40 Percent Of Female Engineers Are Leaving The Field. This Might Be Why.

Among the 38 percent of women who entered and subsequently left the field, 30 percent cited organizational climate, characterized by non-supportive supervisors or co-workers and general incivility, as a primary motivator. Nearly half left due to working conditions, like frequent travel, lack of advancement opportunities or low salary.

“It is hard to justify the long hours to go nowhere,” said one respondent, currently working in industrial engineering, in the study.
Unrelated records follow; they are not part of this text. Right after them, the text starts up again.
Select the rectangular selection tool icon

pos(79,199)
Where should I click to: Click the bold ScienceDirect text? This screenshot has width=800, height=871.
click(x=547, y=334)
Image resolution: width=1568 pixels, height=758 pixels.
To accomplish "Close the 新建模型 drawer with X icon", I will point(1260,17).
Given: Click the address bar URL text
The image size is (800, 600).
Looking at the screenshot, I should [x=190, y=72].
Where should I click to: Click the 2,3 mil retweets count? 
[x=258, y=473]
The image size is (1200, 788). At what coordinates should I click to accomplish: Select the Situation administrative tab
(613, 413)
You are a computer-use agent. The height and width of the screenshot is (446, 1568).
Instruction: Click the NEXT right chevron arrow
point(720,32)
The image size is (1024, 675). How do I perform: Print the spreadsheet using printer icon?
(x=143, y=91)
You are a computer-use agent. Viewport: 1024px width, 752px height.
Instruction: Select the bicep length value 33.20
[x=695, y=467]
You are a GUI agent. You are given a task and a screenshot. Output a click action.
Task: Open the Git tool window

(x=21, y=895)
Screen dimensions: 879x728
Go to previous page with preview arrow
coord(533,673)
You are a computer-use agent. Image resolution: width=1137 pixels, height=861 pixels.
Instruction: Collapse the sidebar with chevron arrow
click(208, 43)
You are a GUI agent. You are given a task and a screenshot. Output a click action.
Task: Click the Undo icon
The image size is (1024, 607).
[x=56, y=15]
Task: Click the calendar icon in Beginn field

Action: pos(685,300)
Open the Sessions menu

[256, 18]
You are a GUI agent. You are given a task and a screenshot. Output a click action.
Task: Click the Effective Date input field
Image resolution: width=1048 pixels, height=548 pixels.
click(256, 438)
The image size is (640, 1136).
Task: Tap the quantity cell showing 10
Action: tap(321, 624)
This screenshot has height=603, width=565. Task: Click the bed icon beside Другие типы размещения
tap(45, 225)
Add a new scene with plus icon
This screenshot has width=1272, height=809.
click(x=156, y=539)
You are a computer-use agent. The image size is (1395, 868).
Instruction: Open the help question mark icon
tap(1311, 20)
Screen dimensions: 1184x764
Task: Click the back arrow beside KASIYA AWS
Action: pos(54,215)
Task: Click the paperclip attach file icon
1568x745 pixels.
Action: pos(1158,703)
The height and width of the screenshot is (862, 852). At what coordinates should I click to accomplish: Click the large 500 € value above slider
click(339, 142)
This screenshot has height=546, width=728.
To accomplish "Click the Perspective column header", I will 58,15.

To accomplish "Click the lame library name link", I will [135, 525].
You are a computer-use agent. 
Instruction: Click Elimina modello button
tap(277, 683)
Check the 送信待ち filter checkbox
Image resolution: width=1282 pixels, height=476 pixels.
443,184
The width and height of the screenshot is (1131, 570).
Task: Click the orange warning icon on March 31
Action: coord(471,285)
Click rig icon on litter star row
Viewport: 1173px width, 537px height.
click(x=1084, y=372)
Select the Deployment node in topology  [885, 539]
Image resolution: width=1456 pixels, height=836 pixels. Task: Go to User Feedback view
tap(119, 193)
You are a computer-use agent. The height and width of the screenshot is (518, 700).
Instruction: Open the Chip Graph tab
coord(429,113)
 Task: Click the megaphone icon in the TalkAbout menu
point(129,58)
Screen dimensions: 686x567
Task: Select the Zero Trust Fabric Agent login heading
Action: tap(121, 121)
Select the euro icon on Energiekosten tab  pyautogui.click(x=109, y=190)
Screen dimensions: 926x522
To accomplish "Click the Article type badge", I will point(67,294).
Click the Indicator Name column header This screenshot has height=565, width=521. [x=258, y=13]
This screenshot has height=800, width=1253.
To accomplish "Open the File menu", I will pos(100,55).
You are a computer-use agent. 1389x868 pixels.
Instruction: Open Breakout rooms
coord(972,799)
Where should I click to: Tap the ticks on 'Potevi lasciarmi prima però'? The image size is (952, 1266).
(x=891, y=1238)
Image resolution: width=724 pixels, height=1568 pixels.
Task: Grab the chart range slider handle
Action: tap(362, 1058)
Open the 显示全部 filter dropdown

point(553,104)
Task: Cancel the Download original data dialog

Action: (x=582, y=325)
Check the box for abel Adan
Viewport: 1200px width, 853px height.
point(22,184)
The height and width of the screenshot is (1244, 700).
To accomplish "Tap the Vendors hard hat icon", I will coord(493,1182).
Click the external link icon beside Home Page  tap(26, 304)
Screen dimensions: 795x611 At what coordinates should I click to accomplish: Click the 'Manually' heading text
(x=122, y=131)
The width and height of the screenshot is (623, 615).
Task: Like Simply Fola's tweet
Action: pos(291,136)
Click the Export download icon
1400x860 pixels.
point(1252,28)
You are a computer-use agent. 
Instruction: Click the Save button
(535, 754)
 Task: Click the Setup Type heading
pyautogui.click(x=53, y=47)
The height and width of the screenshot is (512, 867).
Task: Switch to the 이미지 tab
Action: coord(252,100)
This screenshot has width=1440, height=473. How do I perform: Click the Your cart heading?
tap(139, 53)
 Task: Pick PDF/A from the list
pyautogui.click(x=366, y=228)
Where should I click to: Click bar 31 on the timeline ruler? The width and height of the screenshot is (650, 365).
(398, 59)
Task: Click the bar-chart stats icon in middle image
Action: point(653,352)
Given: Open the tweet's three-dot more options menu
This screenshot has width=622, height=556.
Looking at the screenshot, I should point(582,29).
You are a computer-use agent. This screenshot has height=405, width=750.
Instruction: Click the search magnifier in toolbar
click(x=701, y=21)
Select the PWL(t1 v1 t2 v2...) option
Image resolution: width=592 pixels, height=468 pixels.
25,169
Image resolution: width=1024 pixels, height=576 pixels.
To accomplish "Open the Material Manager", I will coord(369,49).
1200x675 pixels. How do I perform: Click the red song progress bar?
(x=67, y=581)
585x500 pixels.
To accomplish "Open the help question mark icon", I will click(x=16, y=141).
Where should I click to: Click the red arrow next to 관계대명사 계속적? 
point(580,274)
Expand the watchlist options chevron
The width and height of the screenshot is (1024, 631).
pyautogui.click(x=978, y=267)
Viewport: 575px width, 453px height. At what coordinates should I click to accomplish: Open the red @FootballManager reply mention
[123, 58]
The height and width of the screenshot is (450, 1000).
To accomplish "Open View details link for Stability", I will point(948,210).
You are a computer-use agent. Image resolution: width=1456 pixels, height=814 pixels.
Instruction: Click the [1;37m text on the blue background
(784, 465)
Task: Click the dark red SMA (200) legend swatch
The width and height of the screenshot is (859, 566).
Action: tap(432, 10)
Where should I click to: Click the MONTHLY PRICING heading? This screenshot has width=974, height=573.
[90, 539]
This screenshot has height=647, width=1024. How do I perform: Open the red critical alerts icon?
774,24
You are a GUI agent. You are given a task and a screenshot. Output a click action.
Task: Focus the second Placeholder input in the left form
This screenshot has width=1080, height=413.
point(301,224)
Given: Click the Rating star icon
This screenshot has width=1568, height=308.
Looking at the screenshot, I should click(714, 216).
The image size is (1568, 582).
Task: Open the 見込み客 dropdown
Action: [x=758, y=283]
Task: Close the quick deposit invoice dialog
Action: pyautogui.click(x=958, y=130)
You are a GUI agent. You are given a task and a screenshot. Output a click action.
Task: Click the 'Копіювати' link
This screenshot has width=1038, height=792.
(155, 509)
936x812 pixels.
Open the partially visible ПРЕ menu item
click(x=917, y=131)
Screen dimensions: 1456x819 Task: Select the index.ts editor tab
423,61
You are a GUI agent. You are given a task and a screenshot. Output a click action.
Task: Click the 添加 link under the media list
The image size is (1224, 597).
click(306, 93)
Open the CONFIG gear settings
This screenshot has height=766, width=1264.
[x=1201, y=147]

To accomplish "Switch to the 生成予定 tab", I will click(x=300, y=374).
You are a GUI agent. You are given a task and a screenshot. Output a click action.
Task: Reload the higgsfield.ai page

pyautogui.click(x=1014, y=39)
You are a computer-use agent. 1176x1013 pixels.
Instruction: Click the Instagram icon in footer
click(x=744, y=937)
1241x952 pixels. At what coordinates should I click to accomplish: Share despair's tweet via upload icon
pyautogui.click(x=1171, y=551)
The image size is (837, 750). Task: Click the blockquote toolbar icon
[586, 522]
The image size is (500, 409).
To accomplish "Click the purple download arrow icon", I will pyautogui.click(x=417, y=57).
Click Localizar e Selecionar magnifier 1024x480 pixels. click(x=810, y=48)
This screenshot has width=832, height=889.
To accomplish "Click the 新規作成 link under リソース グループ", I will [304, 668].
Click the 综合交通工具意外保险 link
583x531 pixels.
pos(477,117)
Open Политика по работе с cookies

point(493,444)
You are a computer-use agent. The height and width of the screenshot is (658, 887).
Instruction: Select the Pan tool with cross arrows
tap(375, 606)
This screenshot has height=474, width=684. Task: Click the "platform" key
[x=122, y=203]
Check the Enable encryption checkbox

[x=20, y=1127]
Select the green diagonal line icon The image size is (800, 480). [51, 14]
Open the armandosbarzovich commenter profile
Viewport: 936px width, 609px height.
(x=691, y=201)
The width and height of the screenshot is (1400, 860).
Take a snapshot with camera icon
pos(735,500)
Here’s the thing: Engineering women are tough.  If you can make it through the harassment, innuendo, and blatant chauvinism of engineering school, you are not a shrinking violet.  And yet, even these tough women frequently decide that it’s just not worth it to work in their field.

Many of the women I knew in school have left engineering.  And barring some significant change in my circumstances, I will not go back.  I don’t want to do consulting again, and the municipal jobs are only marginally better.  Quite honestly, it’s just not worth my time.

If you’re wondering if I was successful in discouraging that young mother, I wasn’t.  At least she’s going into it informed.